- **Required work**
Reproduce the following entries verbatim, each one complete.

- **Provided information**

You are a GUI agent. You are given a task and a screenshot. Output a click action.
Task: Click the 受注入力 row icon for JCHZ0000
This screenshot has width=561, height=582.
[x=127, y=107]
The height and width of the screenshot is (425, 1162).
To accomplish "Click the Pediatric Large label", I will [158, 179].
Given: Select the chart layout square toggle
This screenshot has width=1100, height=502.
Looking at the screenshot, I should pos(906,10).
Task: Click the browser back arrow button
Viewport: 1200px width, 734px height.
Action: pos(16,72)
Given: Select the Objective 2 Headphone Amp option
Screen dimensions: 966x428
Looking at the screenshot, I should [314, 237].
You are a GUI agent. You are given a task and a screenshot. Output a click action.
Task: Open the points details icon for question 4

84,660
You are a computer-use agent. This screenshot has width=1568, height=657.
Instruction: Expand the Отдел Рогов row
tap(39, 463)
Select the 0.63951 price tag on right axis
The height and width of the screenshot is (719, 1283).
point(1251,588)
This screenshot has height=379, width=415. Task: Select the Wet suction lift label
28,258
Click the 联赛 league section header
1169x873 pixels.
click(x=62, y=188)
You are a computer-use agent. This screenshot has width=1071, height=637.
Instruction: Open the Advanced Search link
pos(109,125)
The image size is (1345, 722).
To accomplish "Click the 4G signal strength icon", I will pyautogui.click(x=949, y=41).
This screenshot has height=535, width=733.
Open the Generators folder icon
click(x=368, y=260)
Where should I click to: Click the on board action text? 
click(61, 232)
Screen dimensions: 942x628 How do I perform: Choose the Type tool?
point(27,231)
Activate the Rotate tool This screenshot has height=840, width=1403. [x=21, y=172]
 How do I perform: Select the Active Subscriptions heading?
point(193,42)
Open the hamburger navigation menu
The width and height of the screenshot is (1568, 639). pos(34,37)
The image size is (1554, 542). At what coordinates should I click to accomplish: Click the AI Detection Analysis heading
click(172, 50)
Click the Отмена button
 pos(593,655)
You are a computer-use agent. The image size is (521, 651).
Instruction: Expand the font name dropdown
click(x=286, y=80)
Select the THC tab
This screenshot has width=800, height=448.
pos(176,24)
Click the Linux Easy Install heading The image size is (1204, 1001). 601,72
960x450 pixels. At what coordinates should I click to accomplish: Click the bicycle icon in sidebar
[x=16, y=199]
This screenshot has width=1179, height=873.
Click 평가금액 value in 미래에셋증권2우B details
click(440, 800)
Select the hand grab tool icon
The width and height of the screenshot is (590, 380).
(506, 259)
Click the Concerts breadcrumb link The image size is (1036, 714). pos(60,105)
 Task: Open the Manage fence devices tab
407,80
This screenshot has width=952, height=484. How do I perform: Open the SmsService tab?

- **Solved exercise**
You are a GUI agent. You are given a task and a screenshot. Output a click action.
Task: Click the 受注入力 row icon for JCHZ0000
This screenshot has width=561, height=582.
[x=127, y=107]
The height and width of the screenshot is (425, 1162).
To accomplish "Click the Pediatric Large label", I will [158, 179].
Given: Select the chart layout square toggle
This screenshot has width=1100, height=502.
Looking at the screenshot, I should pos(906,10).
Task: Click the browser back arrow button
Viewport: 1200px width, 734px height.
Action: pos(16,72)
Given: Select the Objective 2 Headphone Amp option
Screen dimensions: 966x428
Looking at the screenshot, I should [314, 237].
You are a GUI agent. You are given a task and a screenshot. Output a click action.
Task: Open the points details icon for question 4

84,660
You are a computer-use agent. This screenshot has width=1568, height=657.
Instruction: Expand the Отдел Рогов row
tap(39, 463)
Select the 0.63951 price tag on right axis
The height and width of the screenshot is (719, 1283).
point(1251,588)
This screenshot has height=379, width=415. Task: Select the Wet suction lift label
28,258
Click the 联赛 league section header
1169x873 pixels.
click(x=62, y=188)
You are a computer-use agent. This screenshot has width=1071, height=637.
Instruction: Open the Advanced Search link
pos(109,125)
The image size is (1345, 722).
To accomplish "Click the 4G signal strength icon", I will pyautogui.click(x=949, y=41).
This screenshot has height=535, width=733.
Open the Generators folder icon
click(x=368, y=260)
Where should I click to: Click the on board action text? 
click(61, 232)
Screen dimensions: 942x628 How do I perform: Choose the Type tool?
point(27,231)
Activate the Rotate tool This screenshot has height=840, width=1403. [x=21, y=172]
 How do I perform: Select the Active Subscriptions heading?
point(193,42)
Open the hamburger navigation menu
The width and height of the screenshot is (1568, 639). pos(34,37)
The image size is (1554, 542). At what coordinates should I click to accomplish: Click the AI Detection Analysis heading
click(172, 50)
Click the Отмена button
 pos(593,655)
You are a computer-use agent. The image size is (521, 651).
Instruction: Expand the font name dropdown
click(x=286, y=80)
Select the THC tab
This screenshot has width=800, height=448.
pos(176,24)
Click the Linux Easy Install heading The image size is (1204, 1001). 601,72
960x450 pixels. At what coordinates should I click to accomplish: Click the bicycle icon in sidebar
[x=16, y=199]
This screenshot has width=1179, height=873.
Click 평가금액 value in 미래에셋증권2우B details
click(440, 800)
Select the hand grab tool icon
The width and height of the screenshot is (590, 380).
(506, 259)
Click the Concerts breadcrumb link The image size is (1036, 714). pos(60,105)
 Task: Open the Manage fence devices tab
407,80
This screenshot has width=952, height=484. How do I perform: Open the SmsService tab?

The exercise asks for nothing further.